# [Records shown]
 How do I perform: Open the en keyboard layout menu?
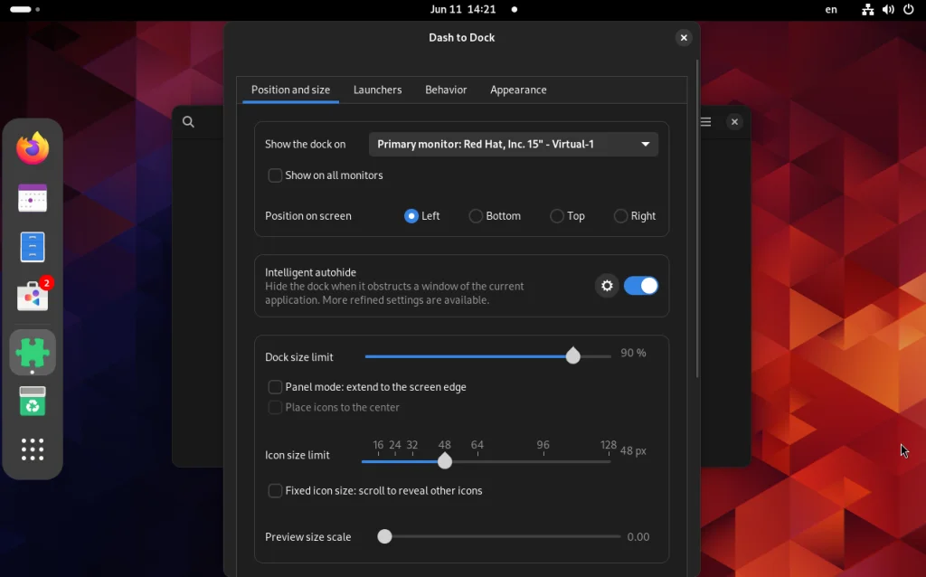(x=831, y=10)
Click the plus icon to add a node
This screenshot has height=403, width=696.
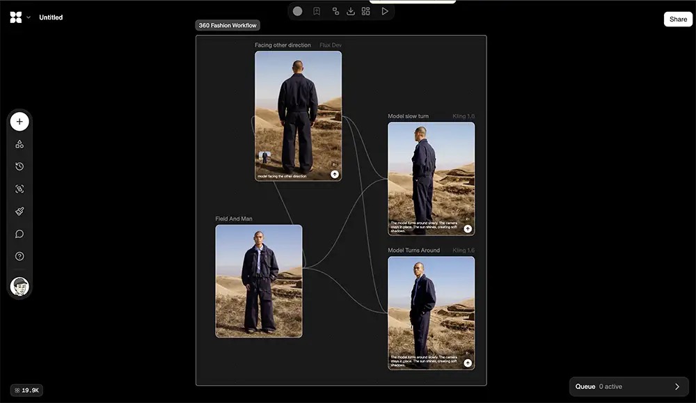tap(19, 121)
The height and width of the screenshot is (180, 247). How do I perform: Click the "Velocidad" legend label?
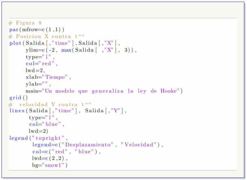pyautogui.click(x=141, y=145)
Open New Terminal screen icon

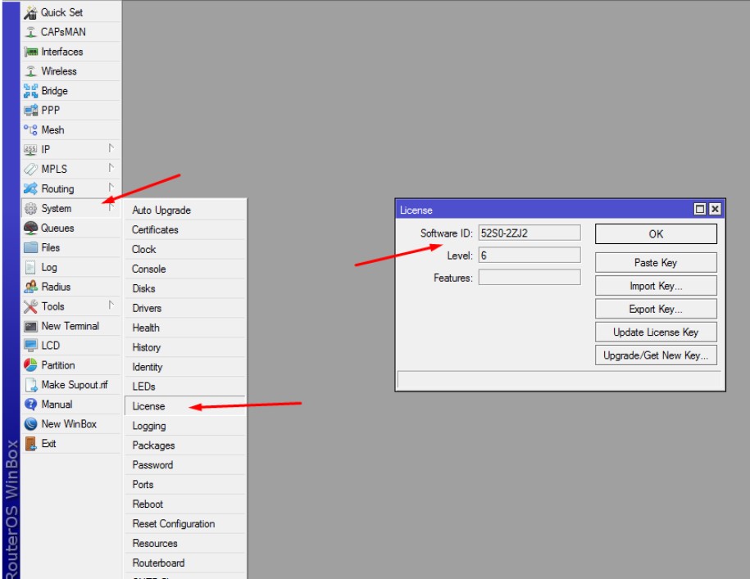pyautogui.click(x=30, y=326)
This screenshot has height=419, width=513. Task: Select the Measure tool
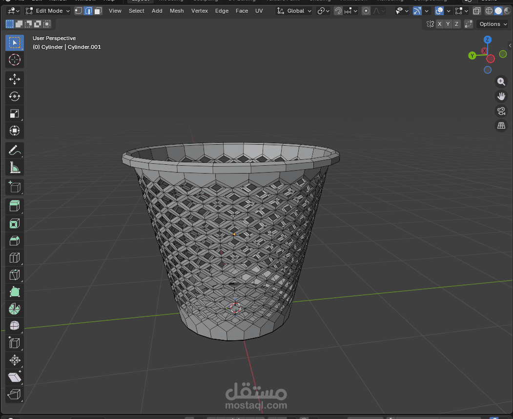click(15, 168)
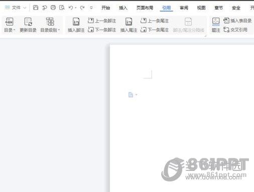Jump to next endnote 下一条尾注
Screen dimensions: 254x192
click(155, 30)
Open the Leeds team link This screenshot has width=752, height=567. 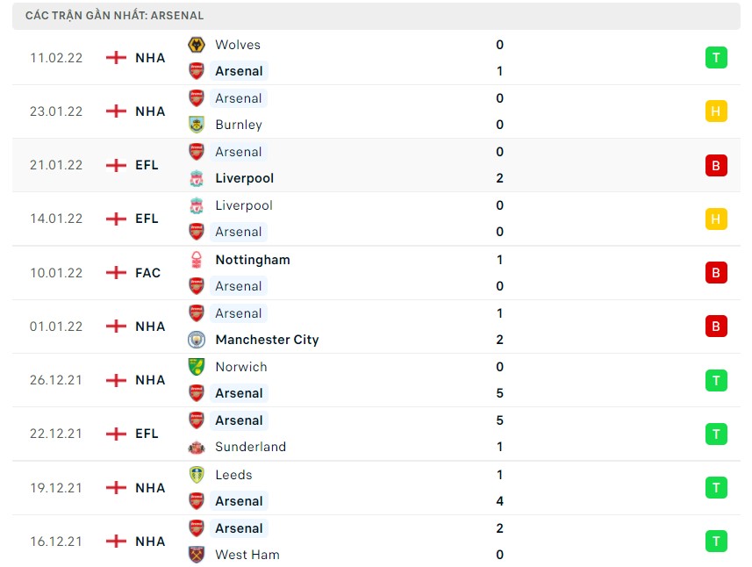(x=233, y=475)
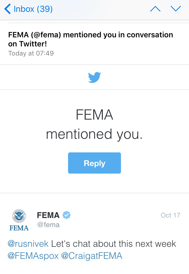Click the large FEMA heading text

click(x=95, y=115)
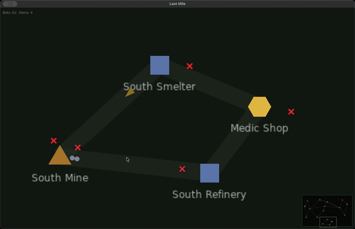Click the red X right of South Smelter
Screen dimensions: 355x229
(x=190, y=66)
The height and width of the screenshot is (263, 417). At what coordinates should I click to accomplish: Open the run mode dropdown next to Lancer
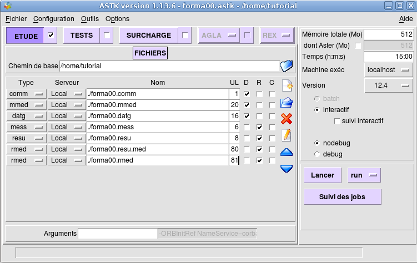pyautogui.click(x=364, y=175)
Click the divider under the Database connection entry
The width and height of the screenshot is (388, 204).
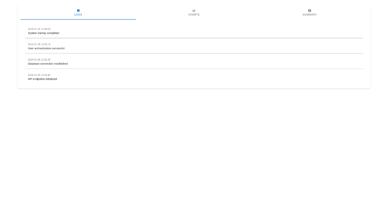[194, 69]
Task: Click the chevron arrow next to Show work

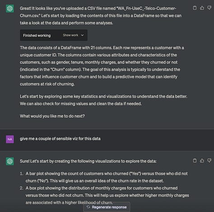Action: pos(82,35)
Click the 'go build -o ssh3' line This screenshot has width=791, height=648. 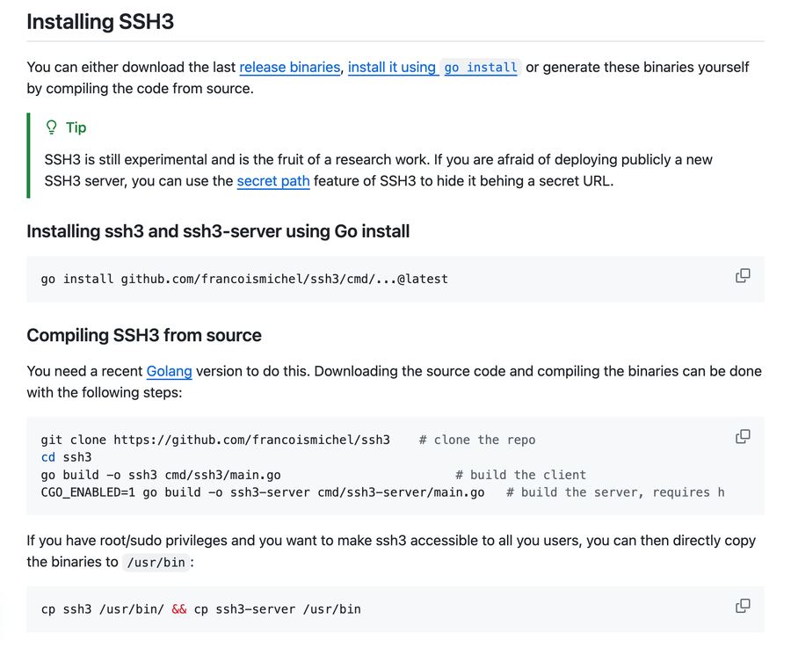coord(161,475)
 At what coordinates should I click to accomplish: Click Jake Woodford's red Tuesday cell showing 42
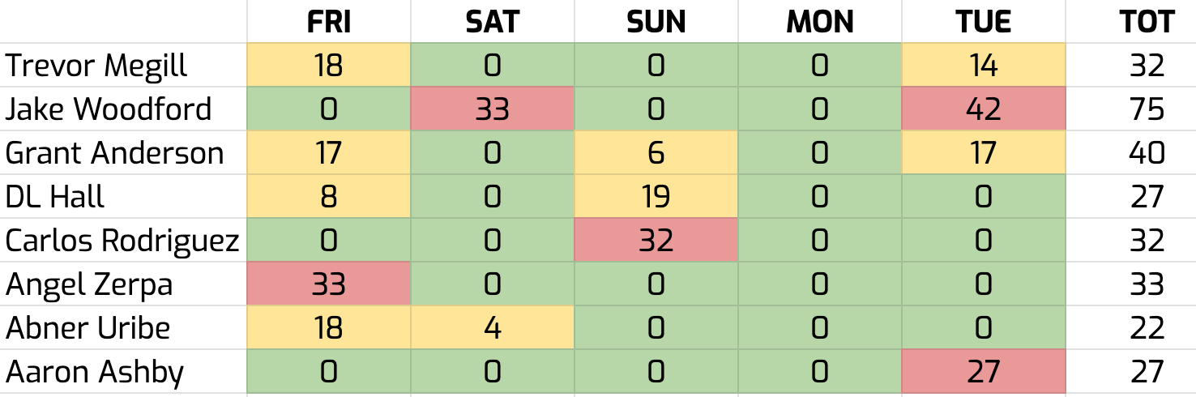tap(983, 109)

# [Directions for this task]
Extract exactly the lines above from the line containing "At what coordinates should I click to accomplish: Click" through the last one, both ends included, but not the pictures.

# [The answer]
 At what coordinates should I click to accomplish: Click Jake Woodford's red Tuesday cell showing 42
tap(983, 109)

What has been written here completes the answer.